> [Prompt]
Print, please, exactly the lines from the one with "Task: Select the Move (four-arrow) tool icon" through the final line of the data below, with both ends included and the pictures left out.

> [Task data]

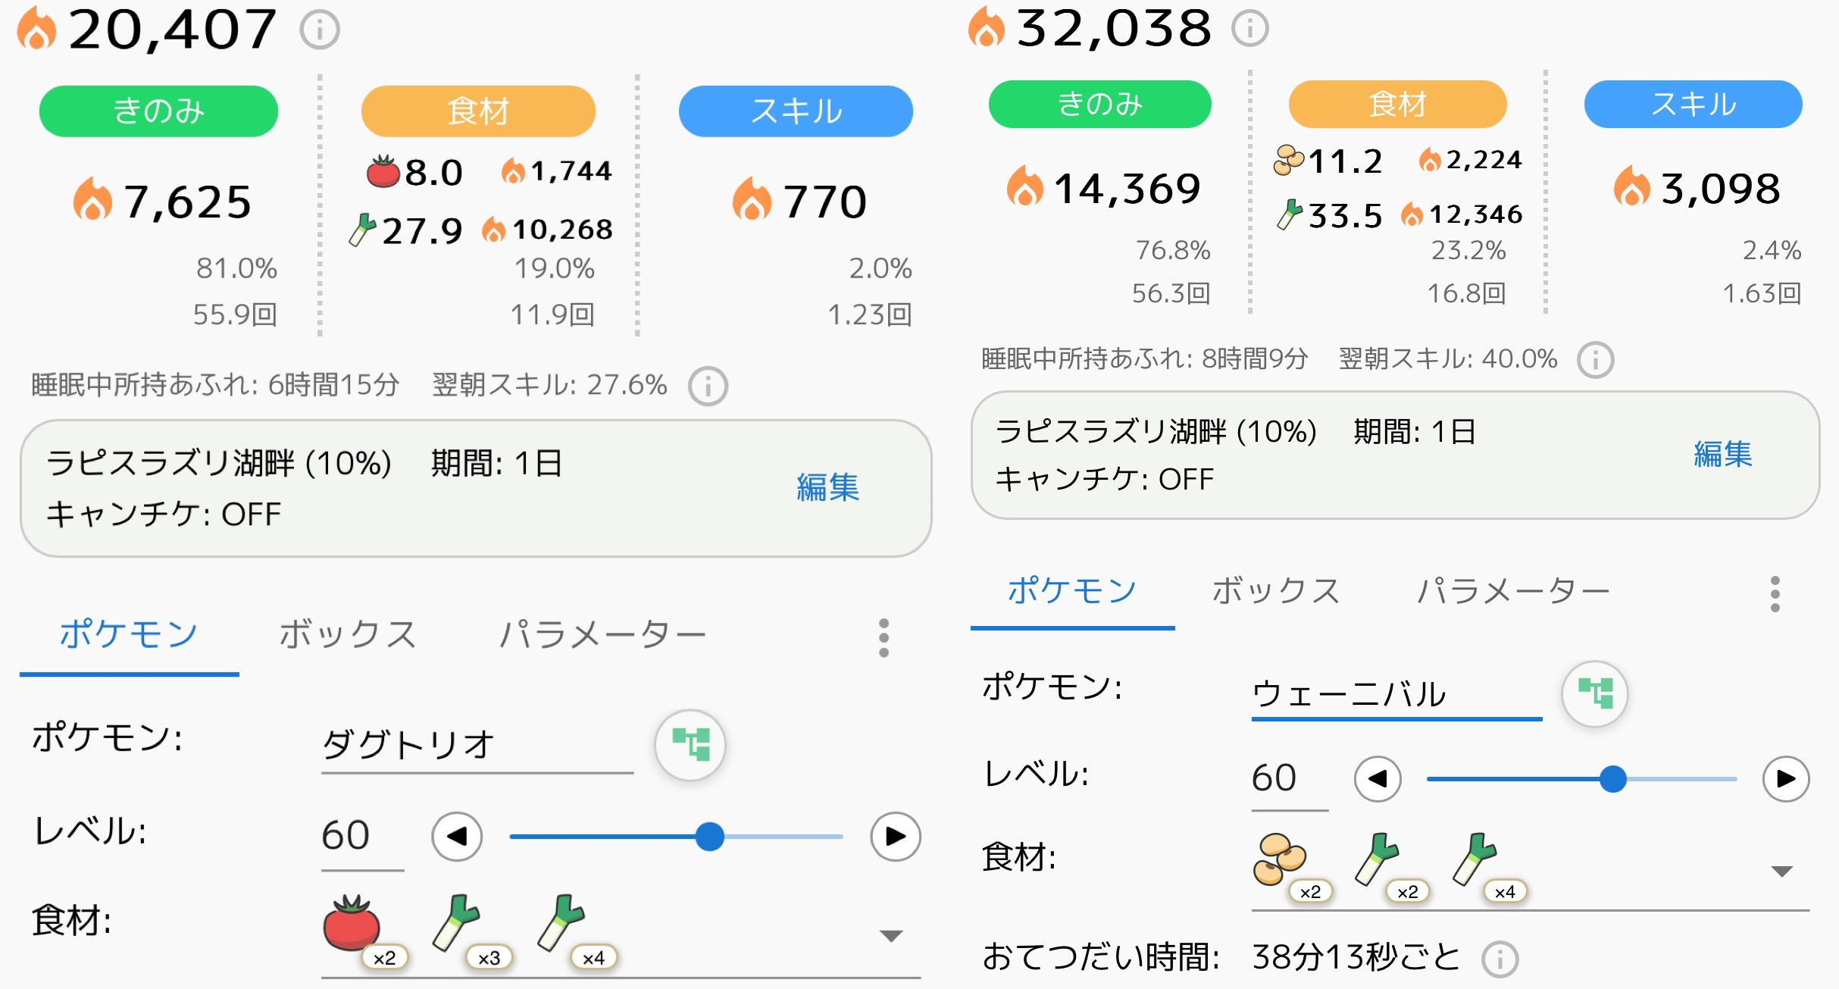Switch to the ボックス tab above ダグトリオ
1839x989 pixels.
(x=348, y=635)
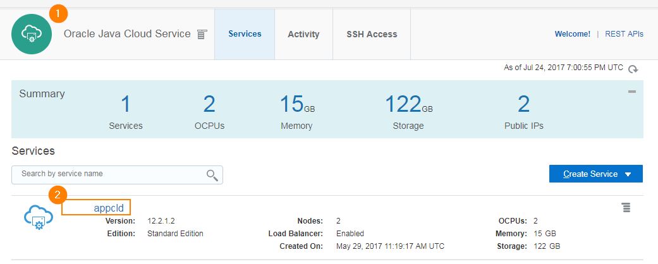
Task: Expand the Create Service dropdown arrow
Action: [x=628, y=174]
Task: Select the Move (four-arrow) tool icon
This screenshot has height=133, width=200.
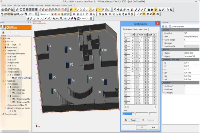Action: [x=118, y=10]

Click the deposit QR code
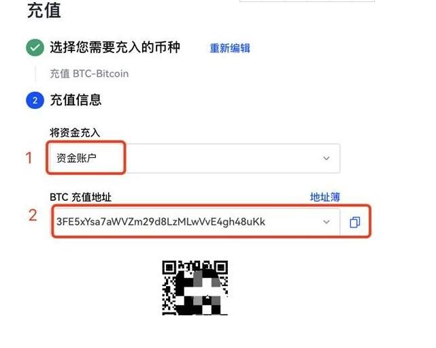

> [Solution for this problem]
Task: Select the Move (four-arrow) tool icon
This screenshot has height=133, width=200.
Action: [x=118, y=10]

Click the deposit QR code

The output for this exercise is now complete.